7 Sept 14

“Hear my words, that I might teach you
Take my hand, that I might reach you,
But my words, like silent raindrops, fell…”

From “Sound of Silence,” written in 1964 by Paul Simon. Most famous rendition sung by Simon & Garfunkel the same year.

Learn from history?

This, from a friend and colleague:

“I speculated that progeny of groundhogs I’ve killed over the last few decades would be especially wary of me and the tactics I’ve so successfully employed against their progenitors.

I supposed that they could have been instructed in specific paths to use in order to avoid my notice. Maybe they were warned to stay out of well-lit areas on sunny days, to move rapidly from hole to hole, to recognize my shape and the sounds of gunshots, etc.

With their sage (surviving) parents’ ongoing example, they would, for their own safety’s sake, never persist in such bad habits. They would surely have been sternly counseled that, when they become complacent and careless, I, the hunter, the grim reaper, will take immediate and unapologetic advantage of their negligence.

Recently, in the wake of a large and concentrated extermination of groundhogs from a particular property, I continue to notice juveniles presenting themselves in the exact same locations, and engaged in the exact same activities, that got the prior generation virtually wiped-out only months before!

Even when these specific animals personally witnessed the events that resulted in their ancestors’ demise, or were influenced by survivors to take new precautions and develop new habits, they seem to have become, or perhaps remained, ever so oblivious, which, yet again, leaves them dangerously vulnerable to my short-list of approaches and attack!

In thinking back to other species, other locations, and to other times, I now conclude that they are all subject to the speedy extinction of vigilance and self-preservation instincts, over time.

Now, I reluctantly conclude the same tendency is true of most people in this civilization.

We make valiant efforts to “never forget”” atrocities and barbarousness of evil men, but that information soon, sometimes within the same generation, free-falls to the lowest levels of our consciousness, personal priorities, and attention.

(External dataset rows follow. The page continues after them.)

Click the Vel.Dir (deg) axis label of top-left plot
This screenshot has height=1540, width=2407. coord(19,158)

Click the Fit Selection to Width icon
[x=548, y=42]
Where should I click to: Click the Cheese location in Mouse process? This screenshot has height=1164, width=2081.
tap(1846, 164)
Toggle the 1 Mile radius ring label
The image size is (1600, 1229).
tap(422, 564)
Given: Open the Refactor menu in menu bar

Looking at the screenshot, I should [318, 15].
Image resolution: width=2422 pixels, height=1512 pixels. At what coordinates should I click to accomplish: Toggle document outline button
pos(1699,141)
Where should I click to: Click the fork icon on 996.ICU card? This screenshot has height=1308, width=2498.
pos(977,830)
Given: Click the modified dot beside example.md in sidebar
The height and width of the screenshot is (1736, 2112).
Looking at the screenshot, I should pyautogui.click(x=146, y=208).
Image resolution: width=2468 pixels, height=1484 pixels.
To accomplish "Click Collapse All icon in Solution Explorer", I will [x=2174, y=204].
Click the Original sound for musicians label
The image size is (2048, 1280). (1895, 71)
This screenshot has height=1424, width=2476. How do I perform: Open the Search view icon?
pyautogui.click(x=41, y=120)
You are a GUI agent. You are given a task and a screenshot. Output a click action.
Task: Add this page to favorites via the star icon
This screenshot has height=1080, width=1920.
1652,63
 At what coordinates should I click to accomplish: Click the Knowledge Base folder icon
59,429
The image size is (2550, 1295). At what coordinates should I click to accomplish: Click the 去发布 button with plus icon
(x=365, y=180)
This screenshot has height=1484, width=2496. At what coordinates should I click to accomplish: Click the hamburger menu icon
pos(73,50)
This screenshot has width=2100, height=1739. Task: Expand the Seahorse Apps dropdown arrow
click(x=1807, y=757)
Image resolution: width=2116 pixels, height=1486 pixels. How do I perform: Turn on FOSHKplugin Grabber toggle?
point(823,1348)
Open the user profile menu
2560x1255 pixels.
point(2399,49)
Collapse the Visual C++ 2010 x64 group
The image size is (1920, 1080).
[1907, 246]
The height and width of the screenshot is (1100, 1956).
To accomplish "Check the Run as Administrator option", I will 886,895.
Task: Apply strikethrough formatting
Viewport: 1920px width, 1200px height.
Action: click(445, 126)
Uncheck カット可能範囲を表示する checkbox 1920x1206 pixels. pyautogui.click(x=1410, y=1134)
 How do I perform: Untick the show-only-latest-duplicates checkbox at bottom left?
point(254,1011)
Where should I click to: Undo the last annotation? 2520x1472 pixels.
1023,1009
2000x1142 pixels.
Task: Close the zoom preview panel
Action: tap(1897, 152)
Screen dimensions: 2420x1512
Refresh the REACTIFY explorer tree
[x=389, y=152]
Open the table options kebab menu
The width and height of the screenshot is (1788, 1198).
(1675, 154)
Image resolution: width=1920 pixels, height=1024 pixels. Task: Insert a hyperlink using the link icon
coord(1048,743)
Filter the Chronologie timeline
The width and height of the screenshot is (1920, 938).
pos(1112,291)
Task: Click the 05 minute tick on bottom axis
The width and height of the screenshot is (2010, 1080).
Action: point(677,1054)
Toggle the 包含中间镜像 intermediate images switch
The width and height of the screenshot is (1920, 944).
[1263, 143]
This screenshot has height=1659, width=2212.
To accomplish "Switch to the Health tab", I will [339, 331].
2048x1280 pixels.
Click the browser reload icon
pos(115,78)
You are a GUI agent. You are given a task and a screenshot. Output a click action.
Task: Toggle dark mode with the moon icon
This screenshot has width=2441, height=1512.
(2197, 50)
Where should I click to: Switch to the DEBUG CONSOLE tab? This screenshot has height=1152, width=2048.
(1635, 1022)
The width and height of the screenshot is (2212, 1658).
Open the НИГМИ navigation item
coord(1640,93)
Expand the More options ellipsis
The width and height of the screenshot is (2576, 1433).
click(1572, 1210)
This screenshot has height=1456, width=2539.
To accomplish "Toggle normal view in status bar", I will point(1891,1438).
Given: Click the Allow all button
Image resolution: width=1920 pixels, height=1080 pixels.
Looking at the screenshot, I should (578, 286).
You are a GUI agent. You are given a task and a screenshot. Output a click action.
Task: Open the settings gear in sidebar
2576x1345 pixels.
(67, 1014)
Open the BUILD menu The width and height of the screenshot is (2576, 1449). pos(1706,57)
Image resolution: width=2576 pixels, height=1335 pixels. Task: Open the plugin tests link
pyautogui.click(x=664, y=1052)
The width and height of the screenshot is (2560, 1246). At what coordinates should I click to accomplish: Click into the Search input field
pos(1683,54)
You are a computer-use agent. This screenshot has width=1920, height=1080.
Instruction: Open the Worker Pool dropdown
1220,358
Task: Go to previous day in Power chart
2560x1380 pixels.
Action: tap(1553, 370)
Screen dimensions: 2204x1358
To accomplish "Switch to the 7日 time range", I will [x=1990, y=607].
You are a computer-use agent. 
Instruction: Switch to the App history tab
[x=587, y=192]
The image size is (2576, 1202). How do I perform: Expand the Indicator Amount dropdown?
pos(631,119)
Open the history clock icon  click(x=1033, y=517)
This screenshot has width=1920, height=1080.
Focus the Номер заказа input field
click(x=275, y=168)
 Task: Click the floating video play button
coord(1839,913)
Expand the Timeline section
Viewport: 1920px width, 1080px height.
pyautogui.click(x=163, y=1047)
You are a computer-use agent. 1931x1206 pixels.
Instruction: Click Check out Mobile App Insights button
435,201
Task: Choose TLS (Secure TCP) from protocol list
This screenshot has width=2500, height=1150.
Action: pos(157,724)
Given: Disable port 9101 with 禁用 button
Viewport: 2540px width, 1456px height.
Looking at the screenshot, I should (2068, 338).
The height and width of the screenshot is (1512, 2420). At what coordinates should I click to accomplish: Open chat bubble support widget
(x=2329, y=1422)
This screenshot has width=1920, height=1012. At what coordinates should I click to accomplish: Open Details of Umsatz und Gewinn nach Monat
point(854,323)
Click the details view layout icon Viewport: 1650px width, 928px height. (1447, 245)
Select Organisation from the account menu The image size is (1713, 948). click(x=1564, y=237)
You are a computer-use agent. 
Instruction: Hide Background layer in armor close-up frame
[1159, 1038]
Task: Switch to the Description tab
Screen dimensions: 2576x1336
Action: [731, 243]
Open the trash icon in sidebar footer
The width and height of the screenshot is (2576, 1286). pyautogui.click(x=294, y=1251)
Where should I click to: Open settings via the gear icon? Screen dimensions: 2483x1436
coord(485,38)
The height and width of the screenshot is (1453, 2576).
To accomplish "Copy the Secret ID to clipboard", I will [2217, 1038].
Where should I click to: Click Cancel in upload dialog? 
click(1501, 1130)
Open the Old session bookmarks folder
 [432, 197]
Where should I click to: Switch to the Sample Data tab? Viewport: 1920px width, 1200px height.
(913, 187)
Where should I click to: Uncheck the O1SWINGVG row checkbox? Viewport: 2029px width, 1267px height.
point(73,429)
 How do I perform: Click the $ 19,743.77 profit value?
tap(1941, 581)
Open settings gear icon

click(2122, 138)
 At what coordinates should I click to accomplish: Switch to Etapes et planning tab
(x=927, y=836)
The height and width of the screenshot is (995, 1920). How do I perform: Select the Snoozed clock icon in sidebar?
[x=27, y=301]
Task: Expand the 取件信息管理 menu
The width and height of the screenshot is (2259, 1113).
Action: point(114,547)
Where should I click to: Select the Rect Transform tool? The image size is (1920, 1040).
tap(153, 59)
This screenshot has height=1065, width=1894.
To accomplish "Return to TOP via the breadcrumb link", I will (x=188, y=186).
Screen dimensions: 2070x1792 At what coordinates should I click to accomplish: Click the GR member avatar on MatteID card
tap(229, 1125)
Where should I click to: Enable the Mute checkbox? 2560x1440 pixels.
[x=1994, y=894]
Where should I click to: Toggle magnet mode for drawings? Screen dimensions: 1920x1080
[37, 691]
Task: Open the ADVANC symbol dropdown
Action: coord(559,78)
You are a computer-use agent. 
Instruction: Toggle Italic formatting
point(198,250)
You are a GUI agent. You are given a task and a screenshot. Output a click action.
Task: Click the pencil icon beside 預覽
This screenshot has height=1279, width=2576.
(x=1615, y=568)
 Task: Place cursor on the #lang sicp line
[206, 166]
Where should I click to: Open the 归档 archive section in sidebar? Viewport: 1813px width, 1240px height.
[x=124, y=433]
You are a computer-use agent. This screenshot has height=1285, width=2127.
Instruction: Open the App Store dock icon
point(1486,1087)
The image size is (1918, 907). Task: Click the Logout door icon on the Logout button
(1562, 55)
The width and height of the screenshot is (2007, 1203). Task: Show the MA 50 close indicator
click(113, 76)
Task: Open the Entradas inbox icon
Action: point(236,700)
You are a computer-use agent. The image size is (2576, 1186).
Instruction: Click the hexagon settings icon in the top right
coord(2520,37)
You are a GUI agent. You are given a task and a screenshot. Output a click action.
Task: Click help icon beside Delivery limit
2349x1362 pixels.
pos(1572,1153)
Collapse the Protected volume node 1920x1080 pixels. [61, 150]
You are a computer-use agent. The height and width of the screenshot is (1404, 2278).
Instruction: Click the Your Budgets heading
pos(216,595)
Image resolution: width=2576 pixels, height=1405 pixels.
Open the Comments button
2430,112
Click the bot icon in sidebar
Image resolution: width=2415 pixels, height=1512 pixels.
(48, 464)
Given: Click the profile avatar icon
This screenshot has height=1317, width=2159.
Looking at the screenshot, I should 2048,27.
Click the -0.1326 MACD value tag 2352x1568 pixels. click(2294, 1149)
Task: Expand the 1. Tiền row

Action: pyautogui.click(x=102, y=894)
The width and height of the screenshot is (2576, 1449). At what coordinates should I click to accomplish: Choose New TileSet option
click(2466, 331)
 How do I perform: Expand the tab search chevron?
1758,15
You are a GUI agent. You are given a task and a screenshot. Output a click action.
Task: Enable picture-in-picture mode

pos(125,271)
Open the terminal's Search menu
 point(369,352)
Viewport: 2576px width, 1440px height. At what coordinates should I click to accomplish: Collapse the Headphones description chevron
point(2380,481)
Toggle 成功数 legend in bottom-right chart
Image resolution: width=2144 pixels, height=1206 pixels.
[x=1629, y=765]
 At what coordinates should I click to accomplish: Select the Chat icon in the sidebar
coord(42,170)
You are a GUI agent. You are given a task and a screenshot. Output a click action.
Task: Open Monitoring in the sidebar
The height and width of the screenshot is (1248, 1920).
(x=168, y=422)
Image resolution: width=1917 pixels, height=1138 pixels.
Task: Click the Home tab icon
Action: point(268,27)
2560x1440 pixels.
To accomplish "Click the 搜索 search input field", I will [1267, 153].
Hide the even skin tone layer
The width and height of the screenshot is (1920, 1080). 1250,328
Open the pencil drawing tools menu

The result is identical to having forgotten history completely, or, worse yet, having failed to learn and appreciate important lesson to begin with. That explains my astonishment at watching “man-on-the-street” interviews of US citizens who can’t even name their own countries’ president, much less our Founders, never heard of WWII nor WWI nor the Holocaust, nor the War Between the States, et al

They have willfully failed to learn hard, difficult lessons of prior generations. They have no interest in history and are therefore easily manipulated by agenda-driven leftist revisionists, who only care about their votes. They are thus perfectly vulnerable to the same, unvaried attacks by fascist dictators, Communists, and religious conquerors that enslaved and destroyed so many previous civilizations, now long-lost in the dustbin of history.

They have no defense. Their fate is sealed, by their own choice!

They enjoy no more protection than the naive, adolescent groundhog eating the choicest of grasses in the middle of a closely-cut field, in the glorious light of day

… as he is relentlessly spied through my scope, with crosshairs on his glib, fat torso, and is about to be unceremoniously disintegrated by a bullet he will never hear!

What can be done to make his generation vigilant and, for once, serious about life and the future?

I fear, not much. Some trends, once they take hold, cannot be reversed!”

Comment:

“… and now, when I hear people curse the chance that was wasted,
I know, but too well, what they mean!”